--- start of TASK INPUT ---
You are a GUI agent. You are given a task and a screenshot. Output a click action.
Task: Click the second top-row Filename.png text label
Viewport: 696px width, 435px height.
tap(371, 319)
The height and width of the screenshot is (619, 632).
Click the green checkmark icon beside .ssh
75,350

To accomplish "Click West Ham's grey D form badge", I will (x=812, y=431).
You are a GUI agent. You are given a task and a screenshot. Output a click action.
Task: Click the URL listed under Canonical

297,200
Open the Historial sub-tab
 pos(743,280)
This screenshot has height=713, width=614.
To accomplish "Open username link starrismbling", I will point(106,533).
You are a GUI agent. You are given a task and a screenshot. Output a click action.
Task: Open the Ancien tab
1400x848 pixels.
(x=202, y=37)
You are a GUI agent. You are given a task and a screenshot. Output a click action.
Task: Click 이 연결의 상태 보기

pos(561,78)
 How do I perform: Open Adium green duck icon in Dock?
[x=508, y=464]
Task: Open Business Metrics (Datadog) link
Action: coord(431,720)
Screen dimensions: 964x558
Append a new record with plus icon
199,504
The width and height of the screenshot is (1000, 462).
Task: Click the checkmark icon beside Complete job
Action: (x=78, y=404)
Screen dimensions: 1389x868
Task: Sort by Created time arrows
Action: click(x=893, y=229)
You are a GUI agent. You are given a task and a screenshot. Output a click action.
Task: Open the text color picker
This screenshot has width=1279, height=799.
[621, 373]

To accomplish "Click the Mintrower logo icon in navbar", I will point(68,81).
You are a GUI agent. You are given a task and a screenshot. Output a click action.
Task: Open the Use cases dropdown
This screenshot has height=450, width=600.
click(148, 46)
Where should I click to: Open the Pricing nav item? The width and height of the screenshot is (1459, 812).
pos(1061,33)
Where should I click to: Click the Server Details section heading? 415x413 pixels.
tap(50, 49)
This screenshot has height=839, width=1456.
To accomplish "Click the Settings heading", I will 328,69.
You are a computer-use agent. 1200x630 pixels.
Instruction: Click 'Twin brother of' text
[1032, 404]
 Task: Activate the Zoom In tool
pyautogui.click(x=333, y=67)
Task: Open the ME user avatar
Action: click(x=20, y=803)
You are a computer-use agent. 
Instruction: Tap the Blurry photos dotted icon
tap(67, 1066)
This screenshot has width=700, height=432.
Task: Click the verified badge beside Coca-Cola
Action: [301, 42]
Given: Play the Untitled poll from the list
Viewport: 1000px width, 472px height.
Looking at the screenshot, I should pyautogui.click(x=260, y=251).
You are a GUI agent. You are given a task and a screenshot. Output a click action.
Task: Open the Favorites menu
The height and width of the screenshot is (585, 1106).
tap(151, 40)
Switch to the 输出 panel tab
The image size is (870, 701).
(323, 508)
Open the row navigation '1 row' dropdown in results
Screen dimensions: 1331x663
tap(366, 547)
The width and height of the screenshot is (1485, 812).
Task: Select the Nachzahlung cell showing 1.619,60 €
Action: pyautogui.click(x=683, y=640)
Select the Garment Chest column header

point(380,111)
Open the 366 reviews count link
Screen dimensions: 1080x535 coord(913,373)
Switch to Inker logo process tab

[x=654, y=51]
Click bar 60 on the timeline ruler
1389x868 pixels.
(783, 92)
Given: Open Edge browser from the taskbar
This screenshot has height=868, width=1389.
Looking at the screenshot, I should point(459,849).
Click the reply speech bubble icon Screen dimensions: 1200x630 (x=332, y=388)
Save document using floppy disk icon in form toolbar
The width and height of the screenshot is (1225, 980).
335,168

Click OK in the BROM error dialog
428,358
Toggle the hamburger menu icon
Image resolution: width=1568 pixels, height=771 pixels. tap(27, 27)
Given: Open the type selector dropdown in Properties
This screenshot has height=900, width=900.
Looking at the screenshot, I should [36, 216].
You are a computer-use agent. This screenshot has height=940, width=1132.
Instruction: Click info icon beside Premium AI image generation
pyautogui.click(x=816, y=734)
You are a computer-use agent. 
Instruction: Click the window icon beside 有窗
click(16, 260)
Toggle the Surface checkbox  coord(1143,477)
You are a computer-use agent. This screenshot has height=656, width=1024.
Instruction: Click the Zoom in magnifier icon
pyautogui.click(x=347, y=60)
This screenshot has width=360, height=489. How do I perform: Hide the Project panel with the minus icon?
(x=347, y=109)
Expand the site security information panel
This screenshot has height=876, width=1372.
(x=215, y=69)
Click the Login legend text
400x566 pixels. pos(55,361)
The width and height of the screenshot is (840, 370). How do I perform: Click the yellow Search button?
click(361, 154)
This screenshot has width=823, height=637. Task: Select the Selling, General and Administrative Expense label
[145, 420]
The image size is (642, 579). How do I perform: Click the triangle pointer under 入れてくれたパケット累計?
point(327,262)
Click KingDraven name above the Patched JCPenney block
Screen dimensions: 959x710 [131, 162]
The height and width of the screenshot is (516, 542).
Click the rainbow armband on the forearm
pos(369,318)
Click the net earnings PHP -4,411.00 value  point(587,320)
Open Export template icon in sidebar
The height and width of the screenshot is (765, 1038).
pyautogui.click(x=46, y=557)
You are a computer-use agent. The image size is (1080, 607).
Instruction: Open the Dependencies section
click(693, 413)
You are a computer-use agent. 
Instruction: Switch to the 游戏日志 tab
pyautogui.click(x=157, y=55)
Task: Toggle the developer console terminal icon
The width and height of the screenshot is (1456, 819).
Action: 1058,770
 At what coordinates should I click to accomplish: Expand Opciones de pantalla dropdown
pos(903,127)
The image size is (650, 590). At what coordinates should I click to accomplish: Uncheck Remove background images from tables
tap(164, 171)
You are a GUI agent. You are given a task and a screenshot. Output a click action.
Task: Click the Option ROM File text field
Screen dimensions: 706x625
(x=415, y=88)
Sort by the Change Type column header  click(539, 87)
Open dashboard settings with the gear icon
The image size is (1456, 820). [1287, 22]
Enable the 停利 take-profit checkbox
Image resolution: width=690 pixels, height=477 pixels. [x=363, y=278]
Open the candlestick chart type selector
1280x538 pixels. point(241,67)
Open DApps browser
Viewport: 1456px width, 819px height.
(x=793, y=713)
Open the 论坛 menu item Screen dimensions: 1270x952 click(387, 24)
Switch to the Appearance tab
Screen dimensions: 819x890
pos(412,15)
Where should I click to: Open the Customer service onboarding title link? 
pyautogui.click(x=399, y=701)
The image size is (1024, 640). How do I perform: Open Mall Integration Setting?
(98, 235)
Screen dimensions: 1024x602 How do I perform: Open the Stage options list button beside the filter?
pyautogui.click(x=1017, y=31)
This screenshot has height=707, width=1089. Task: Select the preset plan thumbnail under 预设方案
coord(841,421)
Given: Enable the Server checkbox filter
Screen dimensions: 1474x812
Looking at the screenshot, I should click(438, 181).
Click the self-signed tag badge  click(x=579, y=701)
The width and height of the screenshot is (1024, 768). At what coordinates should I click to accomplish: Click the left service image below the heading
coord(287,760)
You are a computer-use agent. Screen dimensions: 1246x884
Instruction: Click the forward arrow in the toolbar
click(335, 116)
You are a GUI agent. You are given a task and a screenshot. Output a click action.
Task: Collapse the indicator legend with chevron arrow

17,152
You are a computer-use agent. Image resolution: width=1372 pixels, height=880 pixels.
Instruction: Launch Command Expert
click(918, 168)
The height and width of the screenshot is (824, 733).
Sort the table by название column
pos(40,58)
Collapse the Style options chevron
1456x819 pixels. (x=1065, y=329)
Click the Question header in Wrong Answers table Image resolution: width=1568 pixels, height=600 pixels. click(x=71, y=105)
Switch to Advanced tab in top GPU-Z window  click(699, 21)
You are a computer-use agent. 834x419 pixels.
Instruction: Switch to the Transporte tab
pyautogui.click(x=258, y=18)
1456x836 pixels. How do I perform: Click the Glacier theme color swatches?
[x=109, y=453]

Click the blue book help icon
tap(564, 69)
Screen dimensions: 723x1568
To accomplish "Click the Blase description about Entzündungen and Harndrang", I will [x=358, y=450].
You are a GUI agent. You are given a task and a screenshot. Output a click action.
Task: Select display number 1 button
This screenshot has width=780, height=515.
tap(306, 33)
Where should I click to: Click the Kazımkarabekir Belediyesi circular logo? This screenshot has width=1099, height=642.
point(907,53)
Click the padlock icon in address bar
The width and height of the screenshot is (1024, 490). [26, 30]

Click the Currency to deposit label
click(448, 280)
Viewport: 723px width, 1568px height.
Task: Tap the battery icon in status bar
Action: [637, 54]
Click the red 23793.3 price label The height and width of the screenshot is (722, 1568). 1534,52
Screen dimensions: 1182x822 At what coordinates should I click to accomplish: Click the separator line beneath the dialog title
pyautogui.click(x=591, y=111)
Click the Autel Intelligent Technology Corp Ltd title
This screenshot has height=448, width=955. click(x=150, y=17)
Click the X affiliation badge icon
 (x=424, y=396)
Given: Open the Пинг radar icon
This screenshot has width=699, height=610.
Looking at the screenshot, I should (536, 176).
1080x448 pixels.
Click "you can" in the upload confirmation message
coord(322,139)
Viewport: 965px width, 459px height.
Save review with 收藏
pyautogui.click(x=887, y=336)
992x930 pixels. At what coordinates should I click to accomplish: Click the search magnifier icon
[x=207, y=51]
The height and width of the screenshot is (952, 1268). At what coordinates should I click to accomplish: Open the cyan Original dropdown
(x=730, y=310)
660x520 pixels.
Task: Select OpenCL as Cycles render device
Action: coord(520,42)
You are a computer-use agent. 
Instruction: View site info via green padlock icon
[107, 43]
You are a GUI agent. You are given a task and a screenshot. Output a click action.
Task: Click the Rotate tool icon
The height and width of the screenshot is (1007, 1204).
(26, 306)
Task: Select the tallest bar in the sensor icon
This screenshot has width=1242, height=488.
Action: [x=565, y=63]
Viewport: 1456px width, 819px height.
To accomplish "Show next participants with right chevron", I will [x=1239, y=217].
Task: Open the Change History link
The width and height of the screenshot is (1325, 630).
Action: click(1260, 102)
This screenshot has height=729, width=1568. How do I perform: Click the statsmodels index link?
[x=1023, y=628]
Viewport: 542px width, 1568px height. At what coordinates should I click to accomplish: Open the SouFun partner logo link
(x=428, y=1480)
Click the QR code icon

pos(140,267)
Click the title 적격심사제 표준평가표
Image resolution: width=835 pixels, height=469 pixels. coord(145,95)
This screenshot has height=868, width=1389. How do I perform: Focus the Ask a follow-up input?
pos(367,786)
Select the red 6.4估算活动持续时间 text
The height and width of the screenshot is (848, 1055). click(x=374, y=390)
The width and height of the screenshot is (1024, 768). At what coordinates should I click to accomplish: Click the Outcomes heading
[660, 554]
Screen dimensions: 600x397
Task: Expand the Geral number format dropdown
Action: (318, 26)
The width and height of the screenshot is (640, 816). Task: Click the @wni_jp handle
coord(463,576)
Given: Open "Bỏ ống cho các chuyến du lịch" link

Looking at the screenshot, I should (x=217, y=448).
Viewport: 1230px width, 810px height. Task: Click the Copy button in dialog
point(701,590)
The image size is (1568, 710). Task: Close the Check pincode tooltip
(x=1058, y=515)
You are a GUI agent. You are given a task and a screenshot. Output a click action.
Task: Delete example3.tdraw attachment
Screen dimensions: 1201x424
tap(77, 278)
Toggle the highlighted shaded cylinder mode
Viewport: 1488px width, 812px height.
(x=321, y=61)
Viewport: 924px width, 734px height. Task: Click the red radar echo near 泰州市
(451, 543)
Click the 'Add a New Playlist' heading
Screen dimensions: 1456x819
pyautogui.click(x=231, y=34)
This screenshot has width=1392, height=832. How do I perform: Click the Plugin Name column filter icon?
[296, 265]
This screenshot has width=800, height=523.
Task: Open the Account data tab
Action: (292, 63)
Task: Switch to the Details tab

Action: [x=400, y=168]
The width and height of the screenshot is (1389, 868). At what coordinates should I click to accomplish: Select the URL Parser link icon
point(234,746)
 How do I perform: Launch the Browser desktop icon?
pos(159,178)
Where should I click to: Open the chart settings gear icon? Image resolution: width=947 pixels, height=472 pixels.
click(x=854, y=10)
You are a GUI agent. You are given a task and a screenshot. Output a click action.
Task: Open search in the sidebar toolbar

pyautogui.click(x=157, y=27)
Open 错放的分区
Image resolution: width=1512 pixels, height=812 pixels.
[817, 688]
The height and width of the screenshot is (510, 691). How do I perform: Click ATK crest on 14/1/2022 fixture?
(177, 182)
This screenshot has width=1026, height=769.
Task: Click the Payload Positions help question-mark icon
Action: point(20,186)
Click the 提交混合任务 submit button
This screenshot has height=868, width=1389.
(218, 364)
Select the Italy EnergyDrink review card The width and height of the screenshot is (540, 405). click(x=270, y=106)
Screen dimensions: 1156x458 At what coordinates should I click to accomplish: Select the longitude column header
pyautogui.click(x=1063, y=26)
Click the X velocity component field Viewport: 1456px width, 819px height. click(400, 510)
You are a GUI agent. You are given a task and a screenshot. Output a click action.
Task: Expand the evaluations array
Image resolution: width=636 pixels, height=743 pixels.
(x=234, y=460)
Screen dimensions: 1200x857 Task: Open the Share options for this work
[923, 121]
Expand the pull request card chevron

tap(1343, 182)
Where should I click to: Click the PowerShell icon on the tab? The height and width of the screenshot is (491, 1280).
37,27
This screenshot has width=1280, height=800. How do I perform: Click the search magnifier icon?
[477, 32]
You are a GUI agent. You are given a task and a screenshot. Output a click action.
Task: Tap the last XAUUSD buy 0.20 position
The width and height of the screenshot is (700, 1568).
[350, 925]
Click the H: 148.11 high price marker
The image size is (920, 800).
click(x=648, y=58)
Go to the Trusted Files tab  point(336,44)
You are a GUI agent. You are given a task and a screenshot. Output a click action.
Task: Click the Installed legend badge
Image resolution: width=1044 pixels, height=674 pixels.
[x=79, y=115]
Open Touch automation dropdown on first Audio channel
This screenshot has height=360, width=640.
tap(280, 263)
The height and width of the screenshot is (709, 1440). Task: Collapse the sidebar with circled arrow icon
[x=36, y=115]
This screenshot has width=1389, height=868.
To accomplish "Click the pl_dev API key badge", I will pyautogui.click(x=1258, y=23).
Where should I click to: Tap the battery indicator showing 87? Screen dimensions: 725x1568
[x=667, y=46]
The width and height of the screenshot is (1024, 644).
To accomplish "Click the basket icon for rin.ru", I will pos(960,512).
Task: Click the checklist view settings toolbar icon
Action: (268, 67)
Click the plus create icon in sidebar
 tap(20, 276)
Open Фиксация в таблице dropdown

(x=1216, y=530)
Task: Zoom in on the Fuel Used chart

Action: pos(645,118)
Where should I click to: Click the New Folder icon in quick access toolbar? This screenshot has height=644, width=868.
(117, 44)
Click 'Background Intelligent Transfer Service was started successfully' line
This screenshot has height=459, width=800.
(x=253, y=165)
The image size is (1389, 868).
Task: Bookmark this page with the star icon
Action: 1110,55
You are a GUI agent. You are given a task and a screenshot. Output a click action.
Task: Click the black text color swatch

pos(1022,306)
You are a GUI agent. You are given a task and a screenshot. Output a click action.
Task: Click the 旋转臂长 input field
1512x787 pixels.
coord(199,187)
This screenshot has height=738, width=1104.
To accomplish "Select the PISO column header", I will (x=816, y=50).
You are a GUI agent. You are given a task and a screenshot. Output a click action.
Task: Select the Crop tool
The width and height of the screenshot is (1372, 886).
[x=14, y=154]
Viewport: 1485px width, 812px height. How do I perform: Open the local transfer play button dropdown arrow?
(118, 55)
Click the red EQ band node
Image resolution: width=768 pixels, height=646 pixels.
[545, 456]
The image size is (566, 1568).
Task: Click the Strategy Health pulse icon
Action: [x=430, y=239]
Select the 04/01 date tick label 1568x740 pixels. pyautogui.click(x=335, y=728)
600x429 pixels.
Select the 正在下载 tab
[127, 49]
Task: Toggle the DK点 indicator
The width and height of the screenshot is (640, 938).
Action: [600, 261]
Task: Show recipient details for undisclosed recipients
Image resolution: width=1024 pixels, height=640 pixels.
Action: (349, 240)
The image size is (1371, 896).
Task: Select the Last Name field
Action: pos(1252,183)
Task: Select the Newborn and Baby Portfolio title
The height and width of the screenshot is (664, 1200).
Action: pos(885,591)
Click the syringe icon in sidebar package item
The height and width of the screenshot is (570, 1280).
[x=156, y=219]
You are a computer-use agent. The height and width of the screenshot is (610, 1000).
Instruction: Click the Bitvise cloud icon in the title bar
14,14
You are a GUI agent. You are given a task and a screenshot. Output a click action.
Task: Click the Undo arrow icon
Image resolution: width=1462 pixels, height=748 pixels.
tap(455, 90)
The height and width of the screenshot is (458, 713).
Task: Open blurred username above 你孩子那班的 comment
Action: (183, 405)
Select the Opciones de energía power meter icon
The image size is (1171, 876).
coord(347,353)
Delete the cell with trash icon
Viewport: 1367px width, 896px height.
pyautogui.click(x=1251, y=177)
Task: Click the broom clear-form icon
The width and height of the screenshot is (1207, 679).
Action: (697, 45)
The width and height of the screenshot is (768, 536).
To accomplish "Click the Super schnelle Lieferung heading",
--- end of TASK INPUT ---
PROMPT
Please retype the items from the line with "Screen dimensions: 964x558" up to and including the line with "I will point(68,81).".

EXERCISE OUTPUT
Screen dimensions: 964x558
Append a new record with plus icon
199,504
The width and height of the screenshot is (1000, 462).
Task: Click the checkmark icon beside Complete job
Action: (x=78, y=404)
Screen dimensions: 1389x868
Task: Sort by Created time arrows
Action: click(x=893, y=229)
You are a GUI agent. You are given a task and a screenshot. Output a click action.
Task: Open the text color picker
This screenshot has width=1279, height=799.
[621, 373]

To accomplish "Click the Mintrower logo icon in navbar", I will point(68,81).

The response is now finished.